PolskaAlarmujący stan polskiej armii

Alarmujący stan polskiej armii

Polska armia się nie rozwija, a niektórzy wojskowi trwają w koncepcjach obronnych z lat 70. – ostrzega w rozmowie z dziennikiem „Polska" gen. Waldemar Skrzypczak. Na łamach gazety były dowódca wojsk lądowych przyznaje, że tarcza antyrakietowa nie była Polsce potrzebna i chwali decyzję Baracka Obamy.

Alarmujący stan polskiej armii
Źródło zdjęć: © PAP

22.09.2009 | aktual.: 22.09.2009 09:53

W wywiadzie dla dziennika „Polska” gen. Skrzypczak krytykuje polskich polityków i wojskowych odpowiedzialnych za stan polskiej armii. Jego zdaniem, w najwyższych władzach brak jest wizji rozwoju wojska polskiego. Koncepcje zmieniają się średnio co dwa lata. Porażką jest, w jego opinii, program profesjonalizacji polskiej armii. - Wojska nie można przekształcić w zawodowe w ciągu trzech lat – podkreśla generał. Jego zdaniem, należy przedłużyć ten proces do 2014-2015 roku.

Były szef wojsk lądowych twierdzi, że wielu dowódców wciąż myśli o obronności kraju w kategoriach z lat 70. i 80. – Nie uczą się, nie czytają – mówi o swoich kolegach gen. Skrzypczak. Nawet na najwyższym poziomie decydentów wojskowych „można się spotkać z absolutnym brakiem orientacji chociażby w najnowszych trendach w uzbrojeniu” – twierdzi generał.
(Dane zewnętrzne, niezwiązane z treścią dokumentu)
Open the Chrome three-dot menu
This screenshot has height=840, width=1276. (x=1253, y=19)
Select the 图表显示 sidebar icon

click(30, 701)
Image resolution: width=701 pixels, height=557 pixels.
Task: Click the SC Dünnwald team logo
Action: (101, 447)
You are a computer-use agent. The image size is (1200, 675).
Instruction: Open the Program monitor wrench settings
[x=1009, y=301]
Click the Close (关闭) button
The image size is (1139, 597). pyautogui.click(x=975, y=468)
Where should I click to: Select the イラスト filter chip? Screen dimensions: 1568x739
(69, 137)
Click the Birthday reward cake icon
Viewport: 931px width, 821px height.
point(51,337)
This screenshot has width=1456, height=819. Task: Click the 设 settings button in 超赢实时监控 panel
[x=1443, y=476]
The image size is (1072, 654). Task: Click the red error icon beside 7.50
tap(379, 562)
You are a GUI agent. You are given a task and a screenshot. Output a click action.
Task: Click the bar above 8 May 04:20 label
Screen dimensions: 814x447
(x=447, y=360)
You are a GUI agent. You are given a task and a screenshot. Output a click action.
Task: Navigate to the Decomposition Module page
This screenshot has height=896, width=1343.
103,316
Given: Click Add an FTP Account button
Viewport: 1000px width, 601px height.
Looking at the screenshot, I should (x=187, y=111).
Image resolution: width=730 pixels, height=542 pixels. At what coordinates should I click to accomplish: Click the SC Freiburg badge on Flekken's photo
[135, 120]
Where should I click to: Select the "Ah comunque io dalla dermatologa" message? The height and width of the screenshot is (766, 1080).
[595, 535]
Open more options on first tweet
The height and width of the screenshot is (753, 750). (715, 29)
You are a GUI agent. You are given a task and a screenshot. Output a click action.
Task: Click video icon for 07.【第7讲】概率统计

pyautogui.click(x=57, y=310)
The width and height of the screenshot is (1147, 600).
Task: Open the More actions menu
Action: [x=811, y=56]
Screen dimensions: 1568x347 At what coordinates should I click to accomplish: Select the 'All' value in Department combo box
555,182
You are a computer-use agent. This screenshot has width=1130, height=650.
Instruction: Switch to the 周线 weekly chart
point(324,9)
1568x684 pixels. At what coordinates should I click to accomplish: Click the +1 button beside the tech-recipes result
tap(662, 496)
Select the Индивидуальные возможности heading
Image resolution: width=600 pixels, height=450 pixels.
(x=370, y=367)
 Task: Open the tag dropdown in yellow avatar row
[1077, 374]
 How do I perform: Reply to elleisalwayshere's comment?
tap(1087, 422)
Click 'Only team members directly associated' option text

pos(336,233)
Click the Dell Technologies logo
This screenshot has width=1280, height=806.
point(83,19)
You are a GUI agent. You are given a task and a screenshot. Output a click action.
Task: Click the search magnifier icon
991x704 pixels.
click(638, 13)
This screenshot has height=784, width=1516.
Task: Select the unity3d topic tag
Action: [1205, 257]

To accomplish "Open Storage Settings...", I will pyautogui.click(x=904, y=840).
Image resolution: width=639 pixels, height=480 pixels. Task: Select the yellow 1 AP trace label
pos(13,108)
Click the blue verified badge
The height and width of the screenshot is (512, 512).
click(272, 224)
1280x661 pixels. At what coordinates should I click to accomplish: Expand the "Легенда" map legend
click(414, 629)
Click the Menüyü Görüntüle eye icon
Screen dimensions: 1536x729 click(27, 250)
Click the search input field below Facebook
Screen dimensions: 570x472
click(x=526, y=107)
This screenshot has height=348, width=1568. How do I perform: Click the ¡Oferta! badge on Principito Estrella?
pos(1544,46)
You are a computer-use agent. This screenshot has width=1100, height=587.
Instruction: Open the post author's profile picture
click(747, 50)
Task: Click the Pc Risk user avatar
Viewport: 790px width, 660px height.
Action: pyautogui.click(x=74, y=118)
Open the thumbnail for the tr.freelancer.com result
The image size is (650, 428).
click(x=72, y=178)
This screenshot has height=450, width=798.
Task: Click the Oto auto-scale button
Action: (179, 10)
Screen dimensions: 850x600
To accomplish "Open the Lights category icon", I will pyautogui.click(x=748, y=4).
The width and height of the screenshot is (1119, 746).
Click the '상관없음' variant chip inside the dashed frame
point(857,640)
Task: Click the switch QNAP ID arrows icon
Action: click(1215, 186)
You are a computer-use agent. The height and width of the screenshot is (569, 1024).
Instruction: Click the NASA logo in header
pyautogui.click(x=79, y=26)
Zdaniem gen. Skrzypczaka tarcza antyrakietowa nie była Polsce potrzebna. Amerykański system miał chronić przed USA i sojuszników przed zagrożeniem rakietowym Iranu, a ten – w opinii byłego dowódcy wojsk lądowych – nie zagraża Polsce. Takim niebezpieczeństwem dla naszego kraju nie jest również Rosja. – Moim zdaniem nie czas na wojnę w Europie, jak to miało miejsce w XX wieku. Mamy do czynienia z innymi zagrożeniami – ostrzega na łamach dziennika „Polska” gen. Skrzypczak. Nową bronią Rosji jest uzależnienie gospodarcze Europy od dostaw surowców zza wschodniej granicy i Rosjanie to wykorzystują.

Odpowiedzią na obecną sytuację Polski nie jest szukanie sojuszy w dawnym stylu. Gen. Skrzypczak przypomniał, że w 1939 roku Polacy wierzyli w swoich sojuszników i bardzo się zawiedli. Dziś powinniśmy „walczyć o sojusznika, który da nam szansę na wzbogacenie się” – twierdzi były dowódca wojsk lądowych. – Z historii wiemy, że w zasadzie możemy liczyć wyłącznie na Amerykę – uważa gen. Skrzypczak.